I work as an SLSO in a public school in NSW. This year I began supporting a girl with Rett Syndrome as she started kindergarten in a mainstream school setting.
Why did you decide to take on the speechless challenge?
Last year when I was told I would be supporting a student with Rett Syndrome, I researched information about it and joined groups on Facebook in order to find out as much as I could. I wanted to know things like what parents wished educators knew, best and practice in supporting students with Rett Syndrome, so that I could have some understanding of how I could support my student to the best of my ability and for her to have the best possible experience of school.
Almost twelve months on, taking this challenge seemed like natural extension of this, enabling me to gain some further insight from the perspective of a person with Rett Syndrome and as a result be a better support worker and advocate for my student in the school setting.
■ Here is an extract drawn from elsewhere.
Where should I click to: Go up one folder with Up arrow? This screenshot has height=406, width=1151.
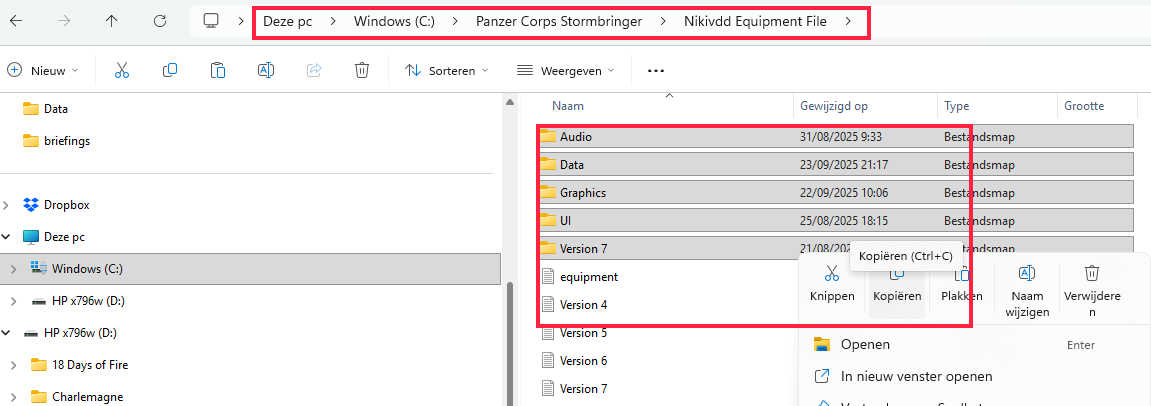pyautogui.click(x=111, y=21)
I also wanted to raise awareness in the community too.
What was the hardest part of it for you?
The hardest part for me was not being able to talk out loud when I was thinking things through, not being able to write down ideas or express complex thoughts and the busyness of my mind. I also missed being able to talk to my cats.
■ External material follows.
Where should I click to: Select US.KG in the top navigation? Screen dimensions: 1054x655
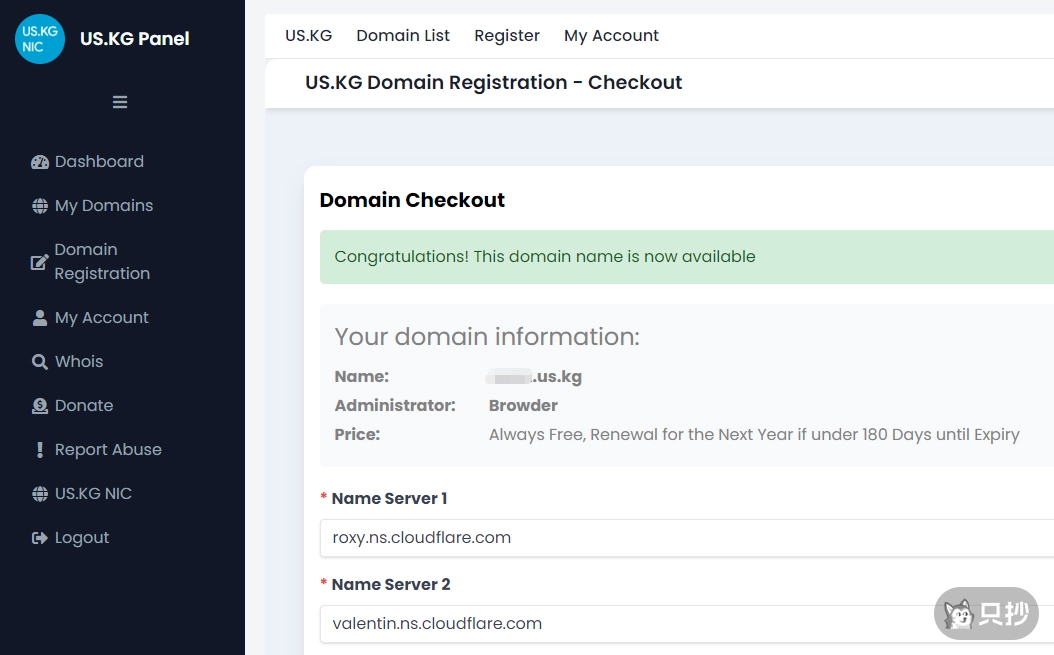pyautogui.click(x=308, y=36)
Was any part of it easier that you thought it would be?
No. I knew it would be difficult, but it was harder than I had expected.
What did you learn about Rett Syndrome through this experience?
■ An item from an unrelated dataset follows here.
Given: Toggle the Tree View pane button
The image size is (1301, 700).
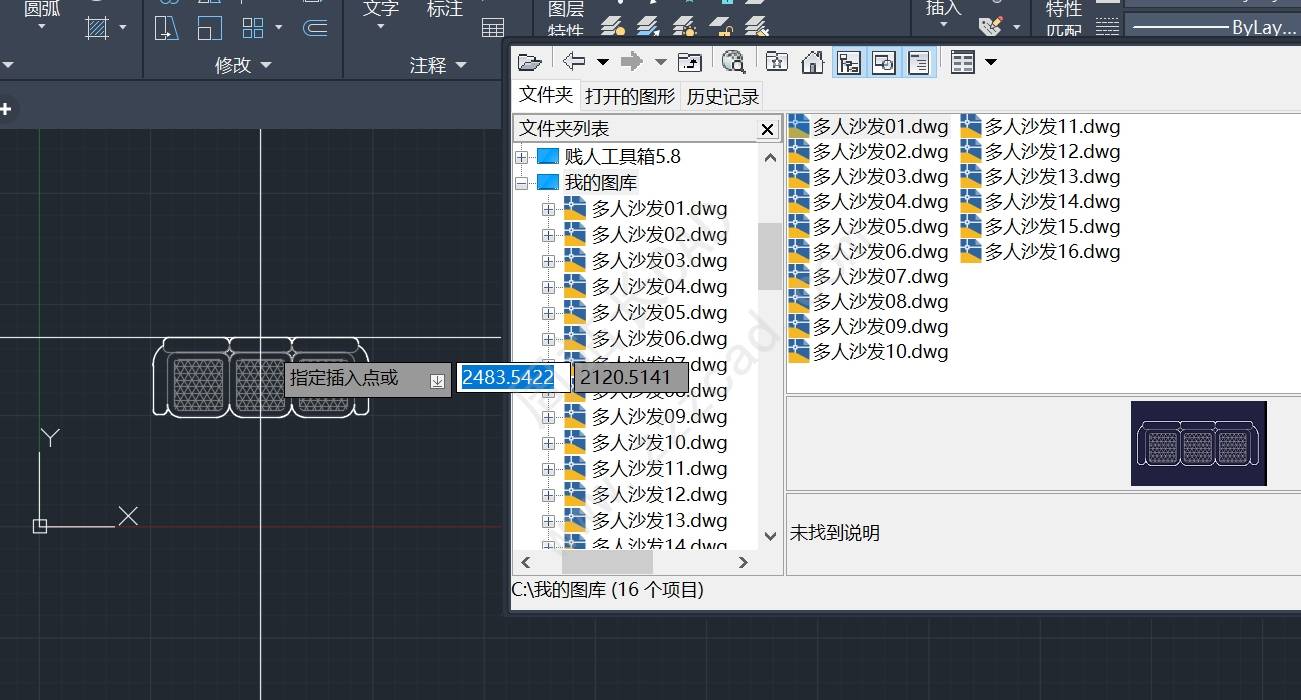Looking at the screenshot, I should [848, 62].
I gained an insight into the impact that an inability to communicate easily has on your relationships, your independence, and people’s assumptions about what you know or are capable of. I found that people will always try to fill in the silence, will not accept or will override your first choice of something, or they will sometimes forget to include you because you are not speaking. I also learned how difficult it is to make yourself understood and how frustrating this can be. For me this also explained why music and painting are so important to many of people with Rett as a means of expressing themselves.
Any advice for someone considering taking on a speechless challenge?
Remember, if you start to think you might not be able to complete the challenge, it’s only for one day, people with Rett Syndrome live this. I did my challenge on a quiet weekend, which I definitely made it easier to complete.
Next year I’m thinking of challenging myself further by interacting with more people. Covid made that difficult to do this year.
I would recommend taking this challenge. I learned so much and I intend to do it again next year. Most of the staff at the school made donations and just by my taking the challenge it started or expanded the conversation about Rett Syndrome.